Wednesday, July 1, 2015

A recurring theme: All Clean

It doesn't take long in Japan to notice cleanliness is quite important. The streets are clean, the subways are clean, no shoes in the house, epic baths...it's fabulous. Clean.

As I strolled around my old neighborhood soaking up the familiar back-streets, checking out new construction projects, and attempting to show jet-lag who's boss, I noticed a new addition to the local Shinto shrine: smiling old ladies carefully doing a choreographed walk through and around this large ring of grass.
I learned this week is a special week for half-way-through-the-year purification: for health, good luck, and to wipe away any misdeeds from the past 6 months. To get clean.

I hear a friend practicing organ as I write this, composing. As musicians we work hard to get notes in their places. We want it to communicate well, we want to tell a story. Even in a "messy" story, we usually want the chords and melodic lines precise. Clean.

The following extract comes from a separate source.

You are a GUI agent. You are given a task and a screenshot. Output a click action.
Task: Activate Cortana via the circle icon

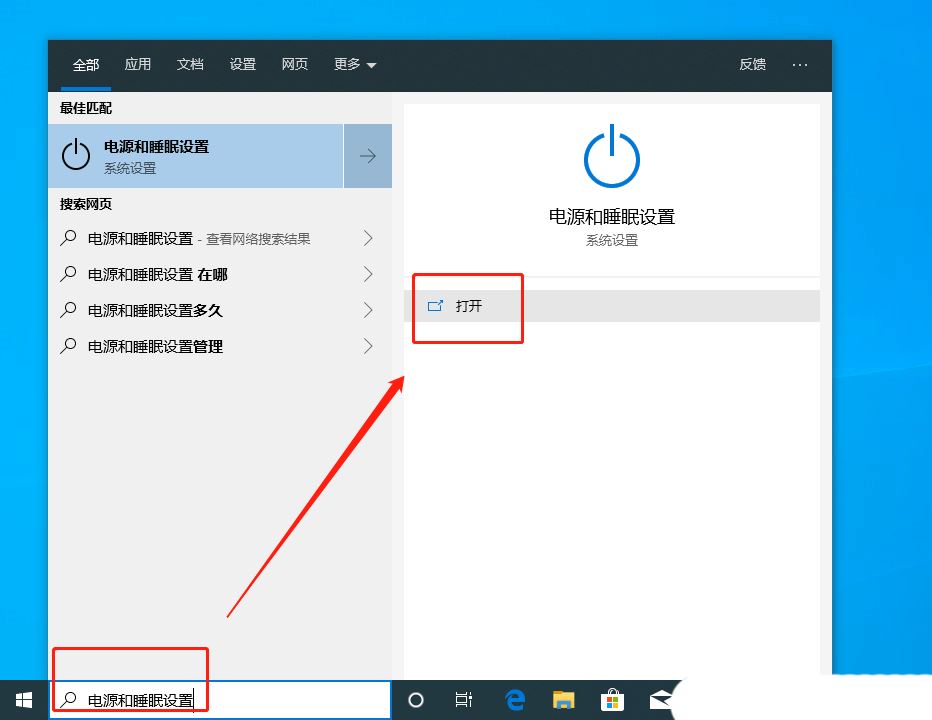[416, 700]
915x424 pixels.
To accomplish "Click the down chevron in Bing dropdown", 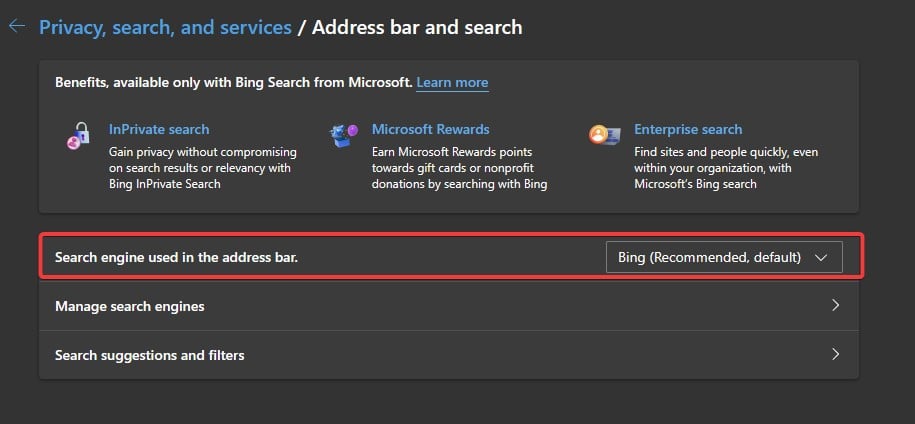I will tap(821, 258).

I spent this morning with a missionary friend/mentor, chatting and catching up on a year of life as we wiped the ash and soot from the recent volcanic eruption (miles away) from her apartment windows. Ahhh, clean. And we talked about complicated relationships and brokenness and sin in both our eastern and western "homes", and we looked forward to the perfect "clean" of our true but-not-quite-yet Home.

When I'm in the US, people often ask about religions, "felt needs", and values in Japan. So... this one's for you! This is one of those shrines, and one of the deepest desires: to be clean, inside and out.

Beloved, we are God's children now, and what we will be has not yet appeared; but we know that when he appears we shall be like him, because we shall see him as he is. And everyone who thus hopes in him purifies himself as he is pure.